# K-9 Body-Gaurd by: Mike Harlow



## greg wilson (Mar 17, 2009)

Have any of you guys read K-9 Body-Gaurd by:Mike Harlow? This was the book that got me interested in dog training. His techniques on OB, tracking, and bitework seem simple enough and have worked pretty well for me as a novice. I'd like to get some input on the book from some of the more advanced trainers here.
I'd also be interested in knowing if any of you guys have ever trained with Mike Harlow.:?:


----------



## Jenn Schoonbrood (Oct 31, 2008)

Oh man, this was totally my first book too! I mean, I've graduated beyond this as a trainer (the obedience is archaic at best) and I find it funny now that his recommended breeds are AB's and APBT's - two breeds it's nearly impossible to find half decent working stock in. Since the book was published, sports (such as PSA) have brought realism onto the trial field as well, and it's easier than ever to see good dogs work. But I will forever keep my copy for it's sentimental value. 

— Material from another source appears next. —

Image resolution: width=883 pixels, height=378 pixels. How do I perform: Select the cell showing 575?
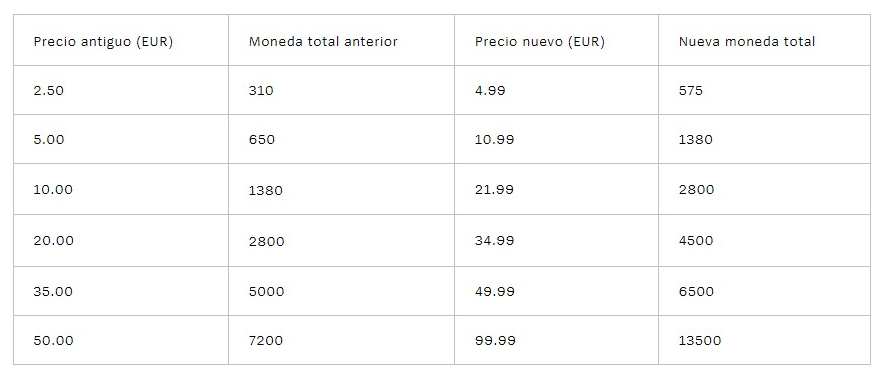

I'd be interested to know if anyone's ever trained with Mike Harlow too... In all my effort, I couldn't even verify that he exists.


----------



## Connie Sutherland (Mar 27, 2006)

Jenn Ruzsa said:


> .... Mike Harlow ... In all my effort, I couldn't even verify that he exists.


This is the same guy.

http://www.harlowholsters.com/


----------



## Jenn Schoonbrood (Oct 31, 2008)

Ohhhhh yeah! I remember the book is filled cover-to-cover with pics of his collars. Those rattlesnake skin ones...


----------



## Mike Di Rago (Jan 9, 2009)

Wow, I can't wait for his new book ''Superdogs and how to train them''.
Do we need a cape?
Mike


----------



## Connie Sutherland (Mar 27, 2006)

Mike Di Rago said:


> Wow, I can't wait for his new book ''Superdogs and how to train them''.
> Do we need a cape?
> Mike


You mean for the dog, right? Yes, you do.


----------



## Mike Di Rago (Jan 9, 2009)

Oh, yeah for the dog too!
Mike


----------



## mike suttle (Feb 19, 2008)

I scanned through his book a few years ago while using the bathroom at a friends house. My advice would be to save your money and dont waste it on that book. Find any decent working dog trainer and they can get you farther in 1 hour than that book will ever get you.


----------



## Andy Larrimore (Jan 8, 2008)

I read the book, own the book and wouldn't waste my time or money on it again. There are much better books out there worth investing your time and money on.


----------



## greg wilson (Mar 17, 2009)

ok... same general consensus. So, what do you guys recommend?


----------



## mike suttle (Feb 19, 2008)

The soft cover book by Helmet Raiser translated by Armin Winkler titled "Der Schutzhund" is a good book for the money (about $10 now I think)
Ivan has some good books that are worth reading.
The best way is to find a good trainer and work with them.


----------



## Jenn Schoonbrood (Oct 31, 2008)

I recommend getting out to seminars if you've got no one local that's good. What kind of stuff are you looking to accomplish? Obedience, I would tend to recommend clicker/shaping for teaching, then Ivan's Obedience Without Conflict DVD's for working in drive (the concepts go hand-in-hand).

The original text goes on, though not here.